= TASK TO CARRY OUT =
Return every line from the records below in which the word "computer" is found.

= ENTRIES PROVIDED =
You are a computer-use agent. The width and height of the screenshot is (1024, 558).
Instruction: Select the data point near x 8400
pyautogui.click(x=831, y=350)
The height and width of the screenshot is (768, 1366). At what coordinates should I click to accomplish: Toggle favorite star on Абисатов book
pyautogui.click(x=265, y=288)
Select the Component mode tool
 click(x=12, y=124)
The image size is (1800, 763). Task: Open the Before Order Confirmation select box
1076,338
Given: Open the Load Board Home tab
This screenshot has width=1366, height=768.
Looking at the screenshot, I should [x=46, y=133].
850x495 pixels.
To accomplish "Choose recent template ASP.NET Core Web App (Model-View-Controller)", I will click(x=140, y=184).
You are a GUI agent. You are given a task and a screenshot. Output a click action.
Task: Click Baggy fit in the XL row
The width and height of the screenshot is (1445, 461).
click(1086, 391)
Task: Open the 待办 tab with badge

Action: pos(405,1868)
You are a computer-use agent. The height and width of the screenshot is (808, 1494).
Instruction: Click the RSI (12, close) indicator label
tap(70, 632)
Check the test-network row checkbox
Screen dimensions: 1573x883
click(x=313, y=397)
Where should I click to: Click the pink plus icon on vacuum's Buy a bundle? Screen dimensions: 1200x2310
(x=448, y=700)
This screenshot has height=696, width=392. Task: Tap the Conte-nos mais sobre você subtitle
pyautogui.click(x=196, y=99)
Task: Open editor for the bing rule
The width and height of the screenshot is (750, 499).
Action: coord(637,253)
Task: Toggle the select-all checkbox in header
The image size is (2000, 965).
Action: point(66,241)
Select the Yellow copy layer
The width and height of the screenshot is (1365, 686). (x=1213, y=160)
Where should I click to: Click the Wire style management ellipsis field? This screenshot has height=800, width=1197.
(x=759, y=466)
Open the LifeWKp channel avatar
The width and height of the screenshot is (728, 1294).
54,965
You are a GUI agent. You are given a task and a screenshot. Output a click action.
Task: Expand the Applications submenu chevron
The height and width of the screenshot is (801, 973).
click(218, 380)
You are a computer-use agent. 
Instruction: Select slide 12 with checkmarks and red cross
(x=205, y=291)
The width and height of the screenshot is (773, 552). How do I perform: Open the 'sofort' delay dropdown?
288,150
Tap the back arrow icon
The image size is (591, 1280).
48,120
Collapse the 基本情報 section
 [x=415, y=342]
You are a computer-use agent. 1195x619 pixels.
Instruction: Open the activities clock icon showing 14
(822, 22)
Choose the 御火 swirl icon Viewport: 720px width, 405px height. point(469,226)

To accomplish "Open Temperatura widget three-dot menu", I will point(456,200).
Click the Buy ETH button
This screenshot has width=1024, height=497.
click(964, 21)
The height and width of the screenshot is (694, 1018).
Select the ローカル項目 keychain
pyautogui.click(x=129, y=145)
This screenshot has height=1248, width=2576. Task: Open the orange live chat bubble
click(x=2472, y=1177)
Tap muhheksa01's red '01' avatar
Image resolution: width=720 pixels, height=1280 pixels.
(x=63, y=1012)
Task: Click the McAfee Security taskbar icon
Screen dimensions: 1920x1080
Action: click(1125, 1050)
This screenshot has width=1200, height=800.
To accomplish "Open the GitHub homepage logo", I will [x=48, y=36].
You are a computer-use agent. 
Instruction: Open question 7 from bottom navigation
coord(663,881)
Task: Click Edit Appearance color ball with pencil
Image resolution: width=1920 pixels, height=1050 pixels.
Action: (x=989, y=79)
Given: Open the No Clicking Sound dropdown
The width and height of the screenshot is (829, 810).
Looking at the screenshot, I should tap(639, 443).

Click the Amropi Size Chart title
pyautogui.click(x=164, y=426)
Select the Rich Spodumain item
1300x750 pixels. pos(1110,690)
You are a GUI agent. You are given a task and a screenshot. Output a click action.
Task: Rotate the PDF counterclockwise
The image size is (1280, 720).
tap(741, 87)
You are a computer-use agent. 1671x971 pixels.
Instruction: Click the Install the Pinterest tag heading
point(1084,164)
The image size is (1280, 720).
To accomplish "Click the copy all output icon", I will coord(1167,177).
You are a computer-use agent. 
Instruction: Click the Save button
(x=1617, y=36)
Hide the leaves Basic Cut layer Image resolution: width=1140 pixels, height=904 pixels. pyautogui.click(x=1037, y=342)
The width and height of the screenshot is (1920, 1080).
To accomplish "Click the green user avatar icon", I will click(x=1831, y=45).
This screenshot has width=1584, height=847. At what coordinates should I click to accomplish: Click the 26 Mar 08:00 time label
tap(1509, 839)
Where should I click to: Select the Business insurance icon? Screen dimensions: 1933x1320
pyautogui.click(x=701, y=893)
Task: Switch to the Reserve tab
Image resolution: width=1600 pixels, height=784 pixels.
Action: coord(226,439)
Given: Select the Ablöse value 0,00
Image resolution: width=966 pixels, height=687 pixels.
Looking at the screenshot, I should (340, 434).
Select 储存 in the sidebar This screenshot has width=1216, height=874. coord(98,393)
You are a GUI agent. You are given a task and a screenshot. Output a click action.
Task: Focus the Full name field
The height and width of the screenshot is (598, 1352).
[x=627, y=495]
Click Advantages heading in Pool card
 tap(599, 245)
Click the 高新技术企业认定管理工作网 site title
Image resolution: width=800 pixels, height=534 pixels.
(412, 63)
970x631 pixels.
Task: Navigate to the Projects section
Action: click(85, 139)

= OUTPUT FOR THIS EXERCISE =
You are a computer-use agent. The width and height of the screenshot is (1024, 558).
You are a computer-use agent. The height and width of the screenshot is (808, 1494).
You are a computer-use agent. 
You are a computer-use agent. 1195x619 pixels.
You are a computer-use agent. 
You are a computer-use agent. 1671x971 pixels.
You are a computer-use agent. 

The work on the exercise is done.